CNN accuses Al Franken of advocating execution of Rove, Libby
Comedian Al Franken, once best known for his Saturday Night Live catchphrase of "I'm good enough, I'm smart enough, and doggone it people like me," is now campaigning for the Democratic nomination to run against incumbent Senator Norm Coleman in Minnesota.
In an interview with CNN's Kiran Chetry, Franken insisted that his having been a comedian isn't a problem because people "know I take the issues very seriously. They hear me speaking from my heart and my gut and my brain."
Chetry noted that the Republican Party has been attempting to paint Franken as an extremist and Coleman as a moderate. The National Republican Congressional Committee recently called Franken "one of the most extreme and radical candidates for public office in years," adding that "Al Franken's mean-spirited and nasty partisanship is a clear contrast from Norm Coleman."
Franken replied that Coleman may call himself a moderate and boast that he only votes with the Republicans 77% of the time, but when he took office in 2003 "he was attached at the hip with President Bush. He voted with the White House 98% of the time the first year."

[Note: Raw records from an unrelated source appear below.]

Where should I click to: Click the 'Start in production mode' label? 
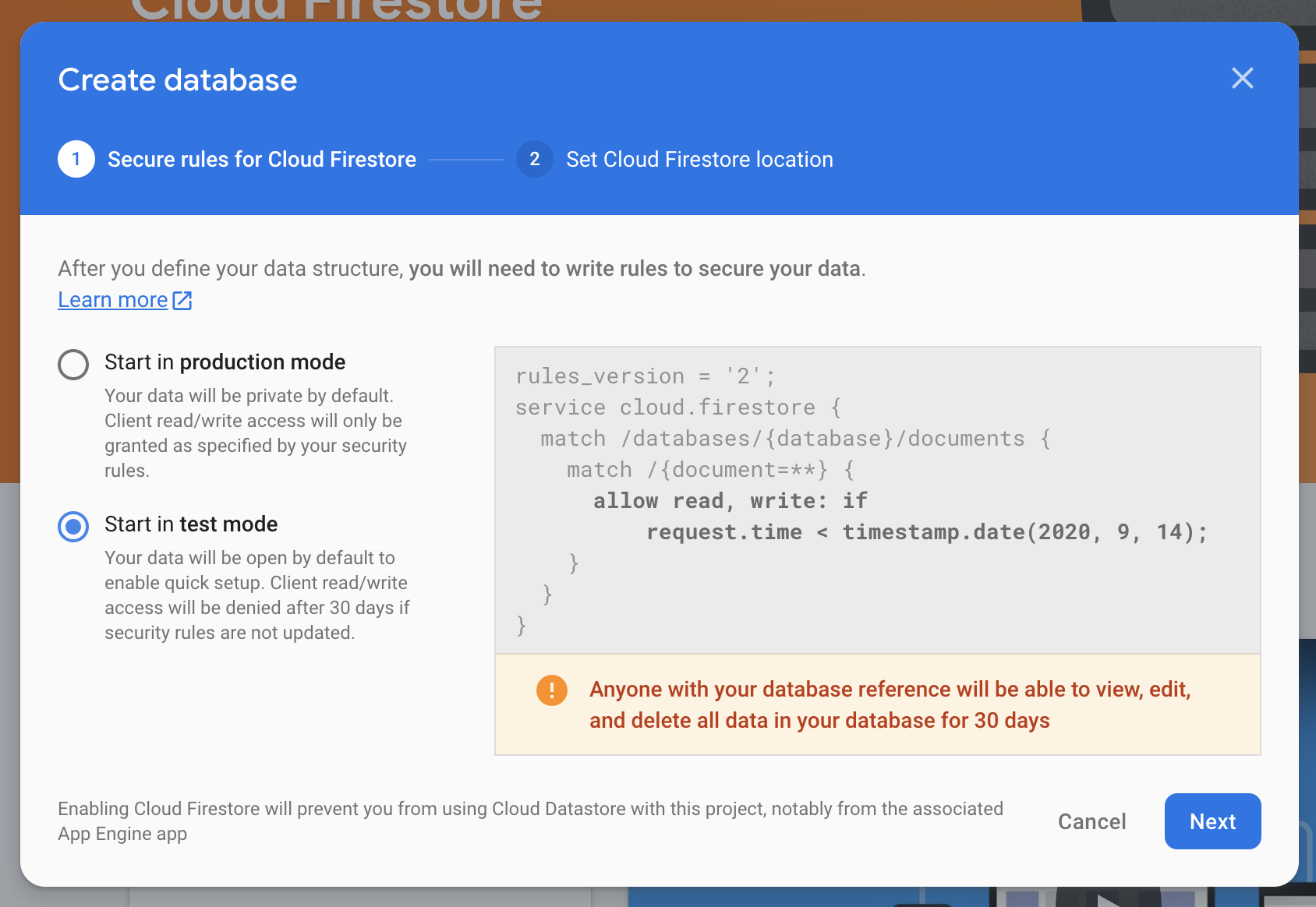225,362
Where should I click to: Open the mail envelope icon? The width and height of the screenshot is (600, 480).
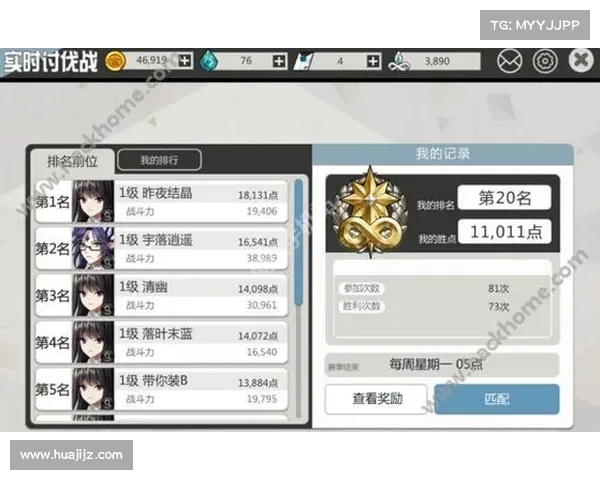[509, 61]

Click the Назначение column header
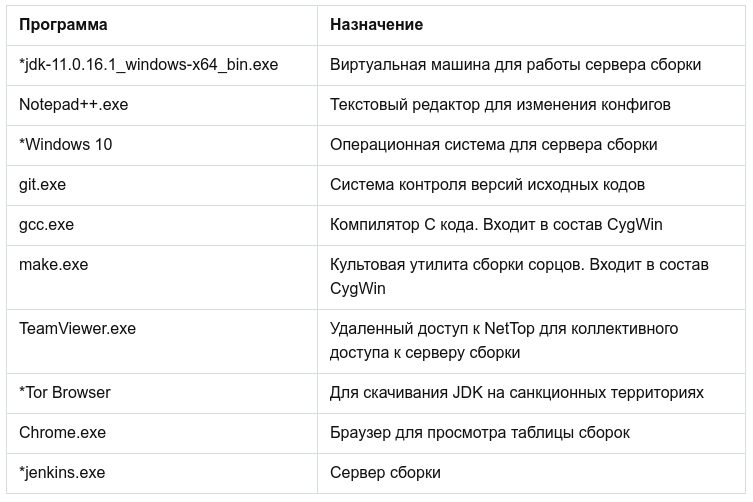coord(531,25)
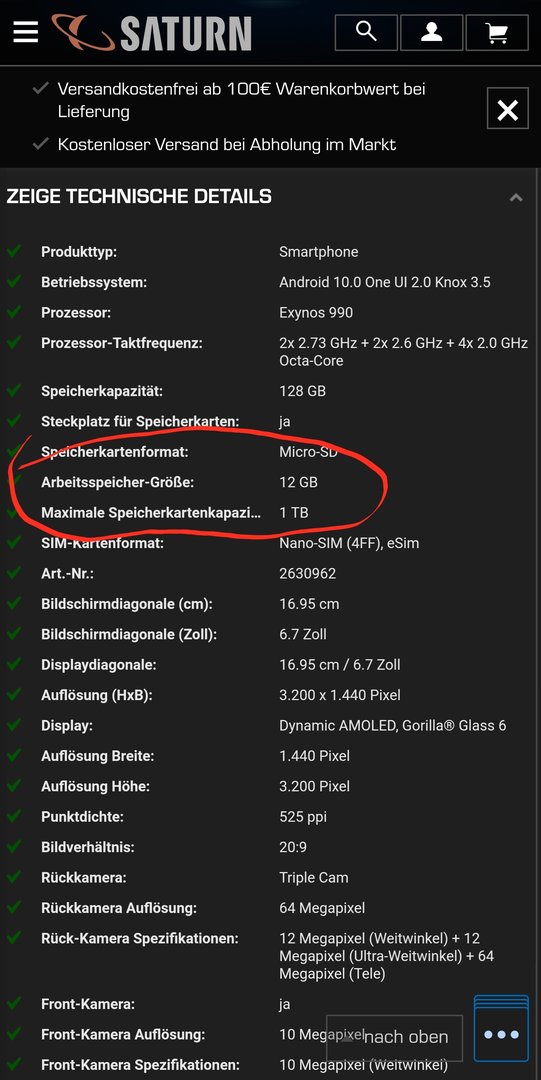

[Former Speaker of the House] Tip O'Neill had a ... phrase for 'moderates' like Norm Coleman," Franken went on. "'They're always there when you don't need them.' ... [Coleman] always looks for cover, and now to seem like he's not supporting the president, he votes against him when he has cover."
Chetry then asked Franken about some "controversial" statements he'd made as a comedian. "You said some things about Karl Rove and Scooter Libby, saying they should be executed for treason."
"I did not say that!" Franken broke in. "I didn't even say that in a joking manner."
Franken explained that he had been on the Late Show with David Letterman soon after news came out about Rove's and Libby's involvement in the Valerie Plame outing. During that October 21, 2005 appearance, Franken joked, "George H.W. Bush, the President's father, was the head of the CIA and he has said that outing a CIA agent is treason. ... And so basically, what it looks like is going to happen is that Libby and Karl Rove are going to be executed. ... Yeah. And I don't know how I feel about it because I'm basically against the death penalty, but they are going to be executed it looks like."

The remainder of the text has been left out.